> WHAT IS NEEDED:
Rewrite the items between the lines holding "Click the blue thumbs-up reaction icon" and "will tap(713, 85).", inclusive, with the requests kept, and increase every coordinate in the answers by 45.

(Collected data entries)
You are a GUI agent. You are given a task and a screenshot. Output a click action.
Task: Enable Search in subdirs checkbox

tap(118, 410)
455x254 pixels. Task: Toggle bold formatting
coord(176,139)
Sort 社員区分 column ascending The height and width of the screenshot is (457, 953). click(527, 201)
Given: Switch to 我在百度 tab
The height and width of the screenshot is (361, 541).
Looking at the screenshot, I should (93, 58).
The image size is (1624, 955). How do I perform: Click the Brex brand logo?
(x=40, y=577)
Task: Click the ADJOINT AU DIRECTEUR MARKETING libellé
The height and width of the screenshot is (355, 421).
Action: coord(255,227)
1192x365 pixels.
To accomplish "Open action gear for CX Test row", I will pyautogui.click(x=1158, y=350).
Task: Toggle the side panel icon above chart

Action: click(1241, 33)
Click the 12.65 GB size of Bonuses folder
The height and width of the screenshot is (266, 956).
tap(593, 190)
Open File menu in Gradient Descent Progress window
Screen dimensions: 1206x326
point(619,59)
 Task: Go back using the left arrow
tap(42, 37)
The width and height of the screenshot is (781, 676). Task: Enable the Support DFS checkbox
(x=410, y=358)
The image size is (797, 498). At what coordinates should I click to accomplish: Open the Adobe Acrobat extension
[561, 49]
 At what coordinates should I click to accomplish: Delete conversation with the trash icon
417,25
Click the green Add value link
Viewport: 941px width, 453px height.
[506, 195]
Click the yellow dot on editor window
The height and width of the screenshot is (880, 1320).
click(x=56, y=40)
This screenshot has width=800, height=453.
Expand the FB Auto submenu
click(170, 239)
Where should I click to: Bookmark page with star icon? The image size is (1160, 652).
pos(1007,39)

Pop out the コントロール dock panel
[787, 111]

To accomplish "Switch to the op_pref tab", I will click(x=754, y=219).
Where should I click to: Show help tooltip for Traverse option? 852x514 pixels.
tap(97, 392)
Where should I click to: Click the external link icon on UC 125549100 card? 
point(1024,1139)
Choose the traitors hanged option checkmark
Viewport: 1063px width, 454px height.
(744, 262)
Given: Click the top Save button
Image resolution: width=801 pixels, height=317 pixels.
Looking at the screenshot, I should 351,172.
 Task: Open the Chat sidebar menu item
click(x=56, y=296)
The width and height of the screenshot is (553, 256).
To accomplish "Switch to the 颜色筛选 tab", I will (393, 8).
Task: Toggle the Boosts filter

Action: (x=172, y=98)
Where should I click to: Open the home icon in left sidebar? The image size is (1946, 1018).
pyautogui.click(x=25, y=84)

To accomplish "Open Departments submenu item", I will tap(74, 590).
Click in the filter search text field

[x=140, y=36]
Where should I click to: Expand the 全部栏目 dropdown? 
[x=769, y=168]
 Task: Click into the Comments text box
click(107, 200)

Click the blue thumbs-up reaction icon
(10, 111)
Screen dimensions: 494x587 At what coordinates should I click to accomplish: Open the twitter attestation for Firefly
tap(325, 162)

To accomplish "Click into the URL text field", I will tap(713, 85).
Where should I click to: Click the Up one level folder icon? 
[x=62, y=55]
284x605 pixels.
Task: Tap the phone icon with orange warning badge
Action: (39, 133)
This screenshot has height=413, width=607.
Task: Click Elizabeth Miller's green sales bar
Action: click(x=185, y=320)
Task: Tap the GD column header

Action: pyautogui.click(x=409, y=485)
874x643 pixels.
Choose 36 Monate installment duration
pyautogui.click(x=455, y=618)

> THE COMPLETED TASK:
Click the blue thumbs-up reaction icon
(55, 156)
Screen dimensions: 494x587 At what coordinates should I click to accomplish: Open the twitter attestation for Firefly
tap(370, 207)

To accomplish "Click into the URL text field", I will tap(758, 130).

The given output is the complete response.